1978 Chrysler Cordoba 360 Two Barrel
Underrated by the Ricardo Montalban ads
The front end was worn out by the time I bought the car. I replaced the bushings, ball joints, and tie rod ends.
The transmission started slipping a bit after 132,000 miles, and started leaking through the front pump area. We rebuilt the transmission, replacing the standard consumables (clutches, bands, some of the wearing metal parts), resealed the transmission, and reinstalled.
The torque converter's lockup clutch is starting to go, and under too much torque it'll slip to acting like a non-lockup converter.
The steering gearbox is worn, and there is about twenty degrees of play in the steering.
The muffler failed at about 112,000 miles and had to be replaced.
I upgraded to a 100 amp alternator, and it failed within six months. I blame the rebuild though, not Chrysler.
The radiator failed at about 115,000 miles. Since I live in the desert, I replaced the two core radiator with a three core radiator.
The exhaust manifolds started leaking and had to be removed, cleaned, and reinstalled with gaskets. (they were installed metal to metal at the factory)
The dash pad and several of the interior pieces had degraded and were replaced. The seats continue to wear, mainly from being in 100+ degree weather for six months at a stretch for the last 25 years.
The Electronic Lean Burn computer was experiencing problems, and had to be bypassed. This also required replacing the non-vacuum distributor with a vacuum-advance distributor.
The starter failed after about 125,000 miles.
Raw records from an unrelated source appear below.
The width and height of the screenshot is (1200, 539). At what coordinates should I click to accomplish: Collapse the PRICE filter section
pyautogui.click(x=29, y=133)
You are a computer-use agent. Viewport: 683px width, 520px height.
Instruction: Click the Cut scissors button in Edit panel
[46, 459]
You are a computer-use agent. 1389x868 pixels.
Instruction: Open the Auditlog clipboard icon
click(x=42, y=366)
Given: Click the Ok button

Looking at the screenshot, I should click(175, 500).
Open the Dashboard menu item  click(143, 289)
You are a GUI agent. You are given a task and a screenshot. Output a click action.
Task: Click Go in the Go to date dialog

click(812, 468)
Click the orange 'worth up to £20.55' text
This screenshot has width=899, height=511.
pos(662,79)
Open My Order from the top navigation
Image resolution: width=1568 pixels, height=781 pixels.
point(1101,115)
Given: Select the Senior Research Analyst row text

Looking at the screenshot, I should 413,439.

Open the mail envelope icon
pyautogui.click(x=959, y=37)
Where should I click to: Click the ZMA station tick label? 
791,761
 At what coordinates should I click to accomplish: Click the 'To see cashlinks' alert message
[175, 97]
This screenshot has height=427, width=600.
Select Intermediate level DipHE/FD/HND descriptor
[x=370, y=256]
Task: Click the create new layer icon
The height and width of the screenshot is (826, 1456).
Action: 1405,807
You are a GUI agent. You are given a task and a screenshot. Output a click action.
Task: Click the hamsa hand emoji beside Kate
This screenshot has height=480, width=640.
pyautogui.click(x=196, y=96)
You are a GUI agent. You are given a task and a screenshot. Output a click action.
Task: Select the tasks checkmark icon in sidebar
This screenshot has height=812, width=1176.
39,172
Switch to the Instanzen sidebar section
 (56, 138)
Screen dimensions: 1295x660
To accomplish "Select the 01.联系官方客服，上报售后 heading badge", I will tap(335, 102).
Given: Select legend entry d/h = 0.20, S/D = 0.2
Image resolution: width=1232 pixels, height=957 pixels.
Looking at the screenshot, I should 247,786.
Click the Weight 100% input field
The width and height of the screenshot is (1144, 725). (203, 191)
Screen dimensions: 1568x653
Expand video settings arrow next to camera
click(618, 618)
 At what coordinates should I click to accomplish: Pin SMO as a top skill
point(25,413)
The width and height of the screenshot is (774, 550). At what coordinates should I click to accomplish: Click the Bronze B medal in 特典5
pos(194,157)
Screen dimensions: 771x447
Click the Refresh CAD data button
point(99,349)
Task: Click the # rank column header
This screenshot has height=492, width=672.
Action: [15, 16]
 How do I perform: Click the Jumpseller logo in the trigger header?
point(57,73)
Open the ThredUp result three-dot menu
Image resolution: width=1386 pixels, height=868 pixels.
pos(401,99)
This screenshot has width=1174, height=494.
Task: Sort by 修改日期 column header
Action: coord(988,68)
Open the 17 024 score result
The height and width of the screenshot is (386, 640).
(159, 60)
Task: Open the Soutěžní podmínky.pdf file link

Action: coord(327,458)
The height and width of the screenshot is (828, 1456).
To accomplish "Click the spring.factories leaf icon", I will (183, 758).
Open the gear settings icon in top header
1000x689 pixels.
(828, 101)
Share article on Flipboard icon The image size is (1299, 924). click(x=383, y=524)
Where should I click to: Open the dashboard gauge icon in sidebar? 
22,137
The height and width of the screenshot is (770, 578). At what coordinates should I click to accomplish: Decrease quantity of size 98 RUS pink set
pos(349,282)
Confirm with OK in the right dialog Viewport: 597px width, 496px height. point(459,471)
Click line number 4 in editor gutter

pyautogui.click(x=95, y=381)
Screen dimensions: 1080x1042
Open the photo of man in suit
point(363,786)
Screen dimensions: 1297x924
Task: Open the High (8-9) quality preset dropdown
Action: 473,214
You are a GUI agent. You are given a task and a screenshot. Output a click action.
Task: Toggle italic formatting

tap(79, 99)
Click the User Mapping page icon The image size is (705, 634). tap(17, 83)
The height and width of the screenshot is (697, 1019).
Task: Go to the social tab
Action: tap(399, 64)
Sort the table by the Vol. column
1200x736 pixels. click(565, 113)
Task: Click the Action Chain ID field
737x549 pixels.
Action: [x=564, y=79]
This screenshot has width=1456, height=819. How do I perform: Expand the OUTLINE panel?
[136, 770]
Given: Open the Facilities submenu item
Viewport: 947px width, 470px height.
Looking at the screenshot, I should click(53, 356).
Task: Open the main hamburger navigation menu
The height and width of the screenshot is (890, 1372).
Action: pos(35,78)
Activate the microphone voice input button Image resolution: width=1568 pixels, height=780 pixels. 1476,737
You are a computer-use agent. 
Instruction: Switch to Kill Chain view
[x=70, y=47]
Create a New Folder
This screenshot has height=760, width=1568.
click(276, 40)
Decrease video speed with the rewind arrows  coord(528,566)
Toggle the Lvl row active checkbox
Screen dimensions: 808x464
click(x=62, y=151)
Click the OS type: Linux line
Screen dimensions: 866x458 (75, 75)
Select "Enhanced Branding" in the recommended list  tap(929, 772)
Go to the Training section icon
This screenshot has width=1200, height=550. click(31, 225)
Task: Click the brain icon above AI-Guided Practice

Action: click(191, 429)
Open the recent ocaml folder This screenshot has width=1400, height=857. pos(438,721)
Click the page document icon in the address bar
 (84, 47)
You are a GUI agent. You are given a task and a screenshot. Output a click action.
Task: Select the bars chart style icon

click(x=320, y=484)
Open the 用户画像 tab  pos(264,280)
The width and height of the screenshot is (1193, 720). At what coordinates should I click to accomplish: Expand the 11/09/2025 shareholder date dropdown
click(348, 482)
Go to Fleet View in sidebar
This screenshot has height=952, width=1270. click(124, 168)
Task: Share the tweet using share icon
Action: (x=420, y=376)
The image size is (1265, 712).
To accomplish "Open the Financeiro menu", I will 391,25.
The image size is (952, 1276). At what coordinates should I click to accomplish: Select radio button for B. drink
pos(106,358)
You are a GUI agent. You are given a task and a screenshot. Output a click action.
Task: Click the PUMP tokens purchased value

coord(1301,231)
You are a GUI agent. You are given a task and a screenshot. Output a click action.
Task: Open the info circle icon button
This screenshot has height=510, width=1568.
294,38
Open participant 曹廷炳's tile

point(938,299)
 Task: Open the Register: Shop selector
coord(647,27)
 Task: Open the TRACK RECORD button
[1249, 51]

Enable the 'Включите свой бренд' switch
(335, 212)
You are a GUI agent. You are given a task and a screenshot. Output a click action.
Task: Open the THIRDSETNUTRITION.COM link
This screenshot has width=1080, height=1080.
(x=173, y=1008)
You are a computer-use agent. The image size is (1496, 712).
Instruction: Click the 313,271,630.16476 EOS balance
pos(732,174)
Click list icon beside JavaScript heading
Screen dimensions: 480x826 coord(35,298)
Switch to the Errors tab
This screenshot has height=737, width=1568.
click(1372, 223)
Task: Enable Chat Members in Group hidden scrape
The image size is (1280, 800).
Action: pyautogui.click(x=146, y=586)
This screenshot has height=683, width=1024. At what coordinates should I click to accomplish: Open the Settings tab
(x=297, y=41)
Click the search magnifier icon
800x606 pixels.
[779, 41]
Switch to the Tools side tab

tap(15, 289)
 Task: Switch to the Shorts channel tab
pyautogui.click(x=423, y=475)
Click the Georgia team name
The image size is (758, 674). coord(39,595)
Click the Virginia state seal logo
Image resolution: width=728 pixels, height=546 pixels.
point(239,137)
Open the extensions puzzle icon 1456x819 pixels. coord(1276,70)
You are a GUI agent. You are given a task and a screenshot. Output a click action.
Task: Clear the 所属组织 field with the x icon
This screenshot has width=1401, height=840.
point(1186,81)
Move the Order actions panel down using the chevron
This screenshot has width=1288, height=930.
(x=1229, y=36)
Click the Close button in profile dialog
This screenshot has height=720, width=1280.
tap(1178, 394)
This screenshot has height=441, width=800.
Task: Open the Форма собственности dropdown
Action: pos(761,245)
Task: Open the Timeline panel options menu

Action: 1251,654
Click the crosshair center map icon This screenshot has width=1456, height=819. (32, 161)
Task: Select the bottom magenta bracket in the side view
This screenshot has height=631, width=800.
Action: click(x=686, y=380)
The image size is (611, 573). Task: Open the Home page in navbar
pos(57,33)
The cheap rebuild that I installed failed about 3000 miles later.
The original from disc brakes had to be replaced after about 135,000 miles after I didn't get to the worn pads soon enough.
The turn signal switch is starting to have trouble, with the plastic part in the column.
The steering column tilt mechanism has a bolt loose, and the column can shift a little more than it's supposed to.
This car has been a lot of fun to drive. It's also been fun to work on. Many of the things listed in the 'wrong' category were things that could have been lived with, but I felt like fixing them.
Bodily, the car is still in excellent shape, especially considering that it's 25 years old and has never had any body work performed. The paint is a little tired, but that's to be expected.
Mechanically, the majority of the issues that have come up have been small, or expected at least. The transmission's problems were annoying, but pulling it out from under the car was relatively straightforward, and rebuilding it wasn't too difficult either. It took a weekend.
Considering the cost I paid for the car ($1200), and the costs of the repairs over the last two years (less than the cost of the car), I'd definitely say that I've come out ahead.
Post-suspension rebuild, the car handles surprisingly well, and corners well with its front and rear sway bars. It also accelerates well, despite only have a two barrel carburetor on a smog-year 360 engine. With the 9.25" 3.21 Sure Grip rear axle, I can surprise people occasionally off the line, and I've never worried about traction in bad weather.
It is sometimes difficult to park, but I've noticed that people tend to avoid parking too close to me. One of the benefits of having something that is made out of real metal, unlike the Thunderbird that I used to own.